━━ Source material ━━
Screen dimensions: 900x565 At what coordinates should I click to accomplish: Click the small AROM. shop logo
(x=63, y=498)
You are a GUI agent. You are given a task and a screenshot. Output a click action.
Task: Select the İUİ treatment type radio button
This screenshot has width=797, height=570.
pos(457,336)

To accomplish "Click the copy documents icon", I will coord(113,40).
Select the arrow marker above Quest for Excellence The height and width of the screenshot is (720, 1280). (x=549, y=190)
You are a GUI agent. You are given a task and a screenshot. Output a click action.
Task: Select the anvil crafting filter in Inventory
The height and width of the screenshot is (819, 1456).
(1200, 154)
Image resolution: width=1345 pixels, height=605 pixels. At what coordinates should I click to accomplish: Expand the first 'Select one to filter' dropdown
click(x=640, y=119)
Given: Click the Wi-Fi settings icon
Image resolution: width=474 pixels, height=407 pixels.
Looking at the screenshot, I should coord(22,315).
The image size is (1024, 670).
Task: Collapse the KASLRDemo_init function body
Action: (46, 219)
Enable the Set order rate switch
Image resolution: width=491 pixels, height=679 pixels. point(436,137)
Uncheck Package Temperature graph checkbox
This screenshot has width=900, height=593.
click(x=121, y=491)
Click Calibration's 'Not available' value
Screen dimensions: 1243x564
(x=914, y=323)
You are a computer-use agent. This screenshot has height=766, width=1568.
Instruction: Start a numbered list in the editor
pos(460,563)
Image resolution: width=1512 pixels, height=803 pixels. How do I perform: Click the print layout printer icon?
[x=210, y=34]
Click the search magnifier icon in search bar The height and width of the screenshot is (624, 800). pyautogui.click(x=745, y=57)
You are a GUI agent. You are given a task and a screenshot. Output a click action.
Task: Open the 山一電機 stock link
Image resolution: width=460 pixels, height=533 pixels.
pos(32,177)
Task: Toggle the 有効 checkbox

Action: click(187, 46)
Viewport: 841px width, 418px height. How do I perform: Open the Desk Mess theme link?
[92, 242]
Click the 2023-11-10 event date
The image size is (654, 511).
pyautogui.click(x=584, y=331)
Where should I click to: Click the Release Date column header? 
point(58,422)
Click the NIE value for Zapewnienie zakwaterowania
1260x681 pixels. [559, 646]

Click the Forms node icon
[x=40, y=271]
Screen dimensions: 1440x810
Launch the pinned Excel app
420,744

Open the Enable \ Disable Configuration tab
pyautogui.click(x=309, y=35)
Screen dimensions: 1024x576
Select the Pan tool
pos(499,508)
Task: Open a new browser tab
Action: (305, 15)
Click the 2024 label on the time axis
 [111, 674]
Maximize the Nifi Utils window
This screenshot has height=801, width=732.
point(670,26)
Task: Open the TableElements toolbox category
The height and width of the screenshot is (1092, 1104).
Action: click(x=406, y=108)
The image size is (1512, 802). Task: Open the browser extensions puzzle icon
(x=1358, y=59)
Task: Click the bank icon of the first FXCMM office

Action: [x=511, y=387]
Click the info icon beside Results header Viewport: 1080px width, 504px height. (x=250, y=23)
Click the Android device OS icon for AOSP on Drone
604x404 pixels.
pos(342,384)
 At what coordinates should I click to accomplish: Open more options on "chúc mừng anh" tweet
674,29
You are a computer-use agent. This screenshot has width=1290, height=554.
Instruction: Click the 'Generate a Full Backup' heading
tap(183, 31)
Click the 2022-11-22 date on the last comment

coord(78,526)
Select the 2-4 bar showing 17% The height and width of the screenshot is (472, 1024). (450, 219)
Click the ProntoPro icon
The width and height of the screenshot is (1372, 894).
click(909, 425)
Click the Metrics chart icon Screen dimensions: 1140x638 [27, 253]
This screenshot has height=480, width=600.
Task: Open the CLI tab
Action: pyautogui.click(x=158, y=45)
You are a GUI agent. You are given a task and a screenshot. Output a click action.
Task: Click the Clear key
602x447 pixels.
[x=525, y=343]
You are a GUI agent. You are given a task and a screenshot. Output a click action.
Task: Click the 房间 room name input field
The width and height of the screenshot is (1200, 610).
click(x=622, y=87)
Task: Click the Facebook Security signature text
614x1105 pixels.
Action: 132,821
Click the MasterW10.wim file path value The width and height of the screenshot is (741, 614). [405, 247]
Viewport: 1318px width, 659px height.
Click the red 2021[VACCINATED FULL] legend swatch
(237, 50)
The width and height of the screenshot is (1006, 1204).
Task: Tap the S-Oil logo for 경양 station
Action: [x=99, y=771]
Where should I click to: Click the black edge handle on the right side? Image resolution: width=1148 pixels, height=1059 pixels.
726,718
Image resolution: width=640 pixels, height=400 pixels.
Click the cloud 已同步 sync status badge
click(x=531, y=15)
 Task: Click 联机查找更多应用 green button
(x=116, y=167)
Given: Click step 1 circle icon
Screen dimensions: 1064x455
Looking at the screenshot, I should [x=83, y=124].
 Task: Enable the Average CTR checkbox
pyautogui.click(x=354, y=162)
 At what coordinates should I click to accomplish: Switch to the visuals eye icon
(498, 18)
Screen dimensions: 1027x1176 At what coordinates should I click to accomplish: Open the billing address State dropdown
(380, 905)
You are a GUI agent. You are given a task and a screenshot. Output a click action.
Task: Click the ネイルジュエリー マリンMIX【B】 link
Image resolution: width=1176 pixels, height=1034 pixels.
━━━
All of the entries, from the first line to the last, should be duplicated exactly.

_Solved exercise_.
Screen dimensions: 900x565 At what coordinates should I click to accomplish: Click the small AROM. shop logo
(x=63, y=498)
You are a GUI agent. You are given a task and a screenshot. Output a click action.
Task: Select the İUİ treatment type radio button
This screenshot has width=797, height=570.
pos(457,336)

To accomplish "Click the copy documents icon", I will coord(113,40).
Select the arrow marker above Quest for Excellence The height and width of the screenshot is (720, 1280). (x=549, y=190)
You are a GUI agent. You are given a task and a screenshot. Output a click action.
Task: Select the anvil crafting filter in Inventory
The height and width of the screenshot is (819, 1456).
(1200, 154)
Image resolution: width=1345 pixels, height=605 pixels. At what coordinates should I click to accomplish: Expand the first 'Select one to filter' dropdown
click(x=640, y=119)
Given: Click the Wi-Fi settings icon
Image resolution: width=474 pixels, height=407 pixels.
Looking at the screenshot, I should coord(22,315).
The image size is (1024, 670).
Task: Collapse the KASLRDemo_init function body
Action: (46, 219)
Enable the Set order rate switch
Image resolution: width=491 pixels, height=679 pixels. point(436,137)
Uncheck Package Temperature graph checkbox
This screenshot has width=900, height=593.
click(x=121, y=491)
Click Calibration's 'Not available' value
Screen dimensions: 1243x564
(x=914, y=323)
You are a computer-use agent. This screenshot has height=766, width=1568.
Instruction: Start a numbered list in the editor
pos(460,563)
Image resolution: width=1512 pixels, height=803 pixels. How do I perform: Click the print layout printer icon?
[x=210, y=34]
Click the search magnifier icon in search bar The height and width of the screenshot is (624, 800). pyautogui.click(x=745, y=57)
You are a GUI agent. You are given a task and a screenshot. Output a click action.
Task: Open the 山一電機 stock link
Image resolution: width=460 pixels, height=533 pixels.
pos(32,177)
Task: Toggle the 有効 checkbox

Action: click(187, 46)
Viewport: 841px width, 418px height. How do I perform: Open the Desk Mess theme link?
[92, 242]
Click the 2023-11-10 event date
The image size is (654, 511).
pyautogui.click(x=584, y=331)
Where should I click to: Click the Release Date column header? 
point(58,422)
Click the NIE value for Zapewnienie zakwaterowania
1260x681 pixels. [559, 646]

Click the Forms node icon
[x=40, y=271]
Screen dimensions: 1440x810
Launch the pinned Excel app
420,744

Open the Enable \ Disable Configuration tab
pyautogui.click(x=309, y=35)
Screen dimensions: 1024x576
Select the Pan tool
pos(499,508)
Task: Open a new browser tab
Action: (305, 15)
Click the 2024 label on the time axis
 [111, 674]
Maximize the Nifi Utils window
This screenshot has height=801, width=732.
point(670,26)
Task: Open the TableElements toolbox category
The height and width of the screenshot is (1092, 1104).
Action: click(x=406, y=108)
The image size is (1512, 802). Task: Open the browser extensions puzzle icon
(x=1358, y=59)
Task: Click the bank icon of the first FXCMM office

Action: [x=511, y=387]
Click the info icon beside Results header Viewport: 1080px width, 504px height. (x=250, y=23)
Click the Android device OS icon for AOSP on Drone
604x404 pixels.
pos(342,384)
 At what coordinates should I click to accomplish: Open more options on "chúc mừng anh" tweet
674,29
You are a computer-use agent. This screenshot has width=1290, height=554.
Instruction: Click the 'Generate a Full Backup' heading
tap(183, 31)
Click the 2022-11-22 date on the last comment

coord(78,526)
Select the 2-4 bar showing 17% The height and width of the screenshot is (472, 1024). (450, 219)
Click the ProntoPro icon
The width and height of the screenshot is (1372, 894).
click(909, 425)
Click the Metrics chart icon Screen dimensions: 1140x638 [27, 253]
This screenshot has height=480, width=600.
Task: Open the CLI tab
Action: pyautogui.click(x=158, y=45)
You are a GUI agent. You are given a task and a screenshot. Output a click action.
Task: Click the Clear key
602x447 pixels.
[x=525, y=343]
You are a GUI agent. You are given a task and a screenshot. Output a click action.
Task: Click the 房间 room name input field
The width and height of the screenshot is (1200, 610).
click(x=622, y=87)
Task: Click the Facebook Security signature text
614x1105 pixels.
Action: 132,821
Click the MasterW10.wim file path value The width and height of the screenshot is (741, 614). [405, 247]
Viewport: 1318px width, 659px height.
Click the red 2021[VACCINATED FULL] legend swatch
(237, 50)
The width and height of the screenshot is (1006, 1204).
Task: Tap the S-Oil logo for 경양 station
Action: [x=99, y=771]
Where should I click to: Click the black edge handle on the right side? Image resolution: width=1148 pixels, height=1059 pixels.
726,718
Image resolution: width=640 pixels, height=400 pixels.
Click the cloud 已同步 sync status badge
click(x=531, y=15)
 Task: Click 联机查找更多应用 green button
(x=116, y=167)
Given: Click step 1 circle icon
Screen dimensions: 1064x455
Looking at the screenshot, I should [x=83, y=124].
 Task: Enable the Average CTR checkbox
pyautogui.click(x=354, y=162)
 At what coordinates should I click to accomplish: Switch to the visuals eye icon
(498, 18)
Screen dimensions: 1027x1176 At what coordinates should I click to accomplish: Open the billing address State dropdown
(380, 905)
You are a GUI agent. You are given a task and a screenshot. Output a click action.
Task: Click the ネイルジュエリー マリンMIX【B】 link
Image resolution: width=1176 pixels, height=1034 pixels.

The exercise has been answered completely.